The model supports 256K context, so why can't my 22GB card run it at 256K?
Because "context the model was trained to support" and "context your card can run stably" are two different things. At 256K this card *loads* (it's not a load-time OOM), but once loaded it has only about 170 MiB of free VRAM. The real ceiling isn't whether the weights fit — it's whether there's headroom for the KV cache, which grows linearly with context. At 256K the KV cache eats nearly all of that ~6GB and leaves ~170 MiB — thin enough that any runtime-scratch spike can tip it over. (I first blamed context checkpoints; reading the source, checkpoints actually live in host RAM, not VRAM — covered in the post.)
Is the context checkpoint the thing eating my VRAM?
No. A context checkpoint is how llama.cpp avoids re-processing the whole prompt every conversation turn: it caches the intermediate state so the next turn can warm-restore from it. But reading the llama.cpp source (`common_prompt_checkpoint`), it's stored in host RAM (a `std::vector<uint8_t>`, read back off the GPU), not VRAM — ~250-300 MiB each, taken from that 16GB box's system memory. It's large and easy to invalidate on a hybrid model, which makes it the star of the next post (why TTFT blows up) — but it is not what starves your VRAM here. The KV cache is.

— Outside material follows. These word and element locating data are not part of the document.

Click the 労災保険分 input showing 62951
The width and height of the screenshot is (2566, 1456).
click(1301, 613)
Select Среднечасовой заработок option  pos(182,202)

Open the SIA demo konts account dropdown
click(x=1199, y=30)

So dropping context from 256K to 200K frees up headroom, right?
Barely. In my tests, 256K leaves ~170 MiB free and 200K leaves ~164 MiB — dropping 56K bought almost no headroom (the KV you shrank gets eaten back by other scratch). Free-VRAM-vs-context is nonlinear: you have to drop all the way to 128K before free opens up to about 2GB. Don't assume dropping context trades linearly for headroom — measure the curve, because you may need to drop a whole tier before it moves.
Is 128K guaranteed never to crash?
No, and I won't claim that. 128K turns the crash from "blows up every few turns" into "a rare one-off, root cause still open": the battery of stress tests (concurrency, checkpoint flood, near-limit prefill) all passed with VRAM holding rock-steady at ~2GB free, but I still saw one crash under real load (0xc0000409), which auto-recovered, and I haven't 100% pinned the root cause. 128K is the only stable sweet spot so far — not a zero-crash guarantee.